“Quid est veritas?”*
*O que é a verdade? — perguntou Pilatos a Cristo
Fazer vingar a ideia da necessidade de analisar criticamente o Carnaval da Mealhada na modernidade não é tarefa fácil. É quase hercúlea a tarefa de convencer os principais implicados na organização dos desfiles de que a avaliação é uma medida importante que trará a melhoria do espectáculo, que levará a uma melhor aceitação pública do trabalho — artístico, cultural e até social — realizado pelas escolas de samba, do que resultará o beneficio de todos. Desde 6 de Fevereiro, dia em que fomos convidados para avaliar o desfile do Carnaval de 2009, até 28 de Fevereiro, dia em que entregámos os prémios e finalizámos o processo, muitas foram as complicações, e muitos foram os obstáculos e mal-entendidos que se nos apresentaram.

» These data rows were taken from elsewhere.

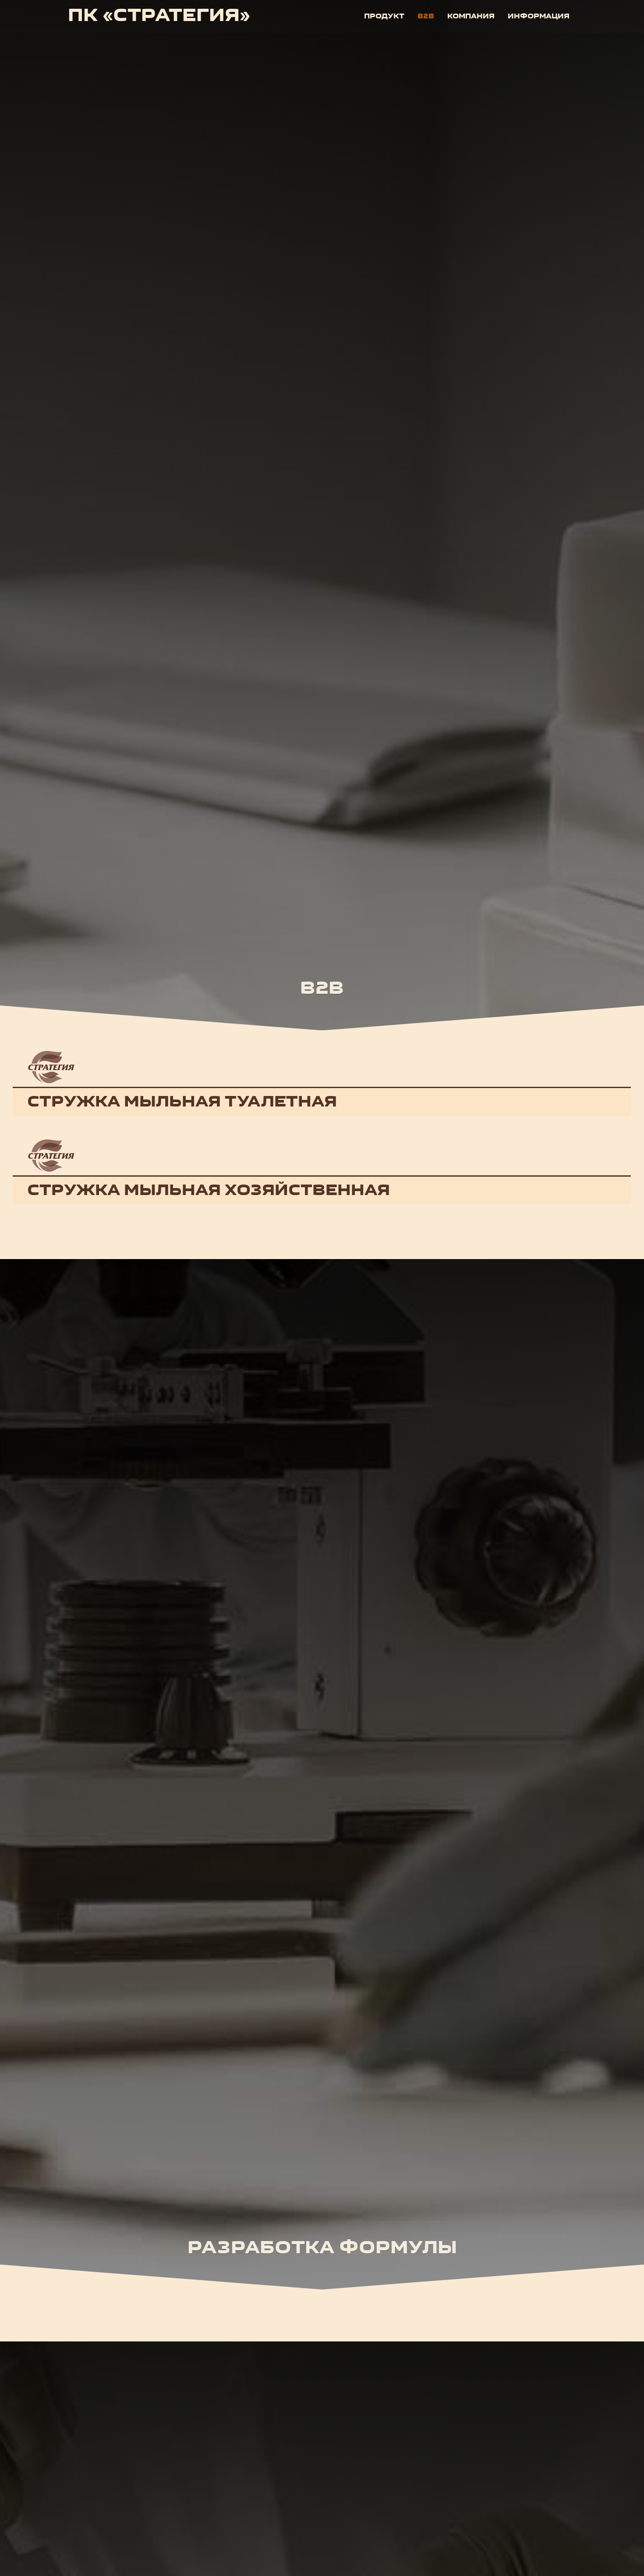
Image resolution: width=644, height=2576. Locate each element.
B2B (426, 16)
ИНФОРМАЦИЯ (539, 16)
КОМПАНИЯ (471, 16)
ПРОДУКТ (384, 16)
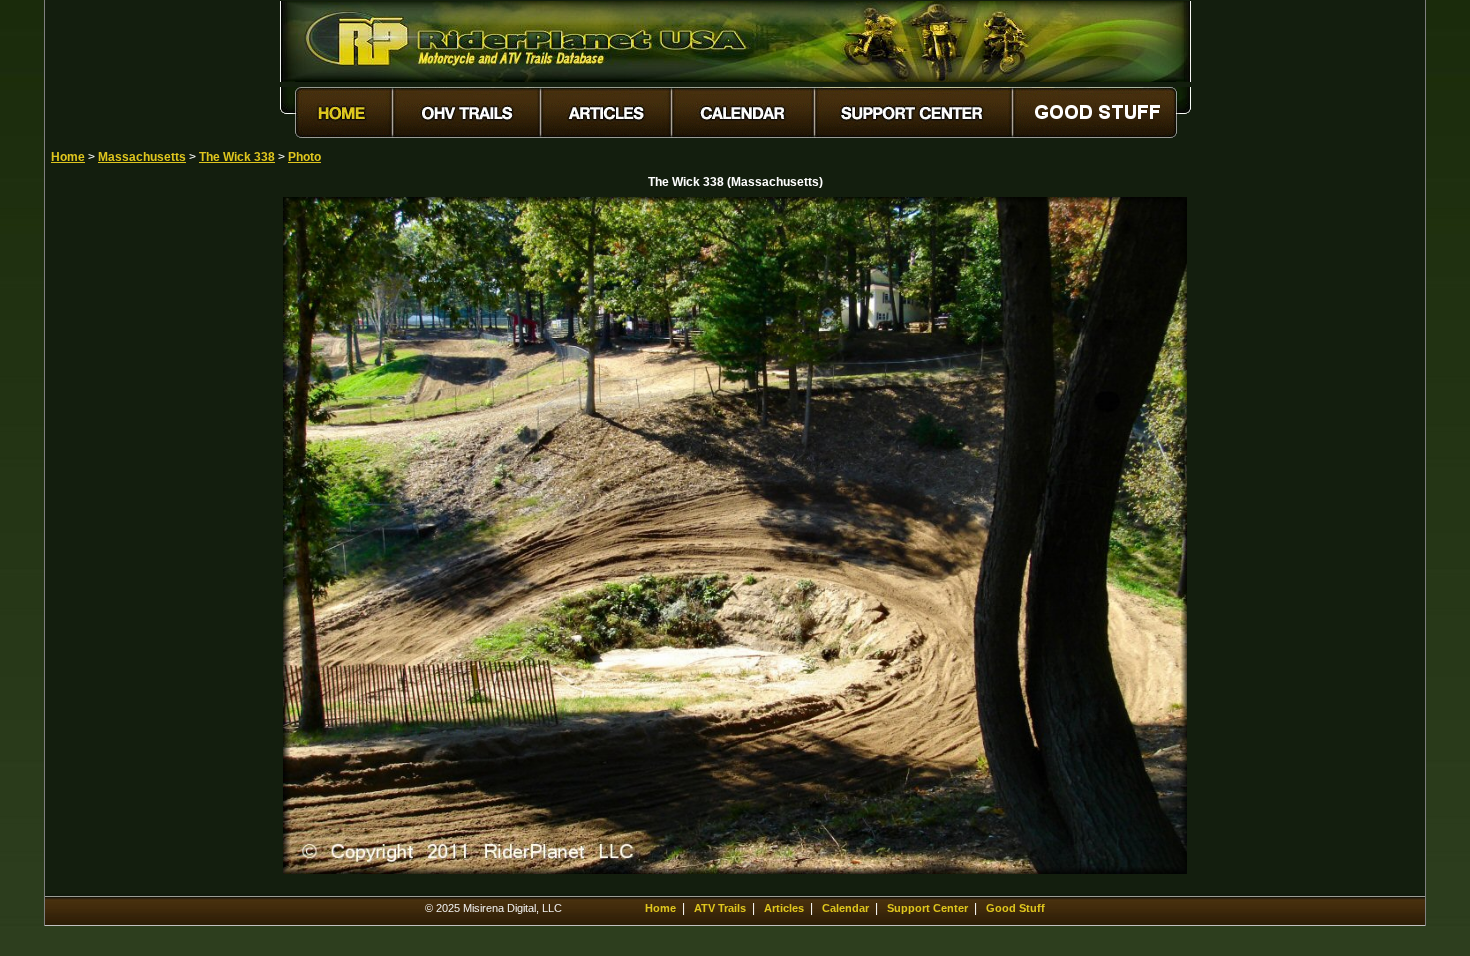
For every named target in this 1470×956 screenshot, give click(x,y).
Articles (784, 908)
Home (68, 157)
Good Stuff (1015, 908)
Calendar (845, 908)
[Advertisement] (121, 497)
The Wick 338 (237, 157)
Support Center (927, 908)
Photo (304, 157)
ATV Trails (720, 908)
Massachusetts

Acabámos por nos deparar com um divórcio atroz entre a direcção da Associação do Carnaval da Bairrada e as escolas de samba, um distanciamento inexplicável entre os dirigentes das várias escolas e uma estranhíssima falta de sintonia entre as pessoas que compõem a direcção da ACB em relação às opções tomadas pela liderança. Acusados de muitas coisas ao longo destes 22 dias de tensão, julgamos, agora, ser tempo de explicar a nossa versão dos factos. Uma versão desapaixonada, poupada em adjectivos, que resultará muito mais uma descarga de consciência do que uma qualquer moralização. Porque percebemos que, mais do que no futebol, o que, no Carnaval, é mentira hoje pode ser verdade amanhã, convém-nos, agora, dar a nossa versão da verdade.
Fomos convidados para organizar a avaliação das escolas de samba na tarde de 6 de Fevereiro. Dois gerentes da JM — Jornal da Mealhada, Lda dirigiram-se à ACB, onde eram esperados pelo presidente da direcção e por um director. Confrontados com o convite, e depois de colocar algumas exigências de natureza logística e outras que garantiriam a independência da avaliação, resolvemos aceitar. Este convite era uma demonstração do reconhecimento formal e irrefutável de que o trabalho desenvolvido pelo Jornal da Mealhada em 2005, em 2006 e em 2007, com a avaliação e concursos, era importante e digno de crédito. Ficou decidido entre as duas partes que ao Jornal da Mealhada caberia conduzir todo o processo e à ACB caberia fornecer as condições necessárias para o seu desenvolvimento, informar as escolas e promover a divulgação dos resultados na tenda gigante no último dia dos festejos.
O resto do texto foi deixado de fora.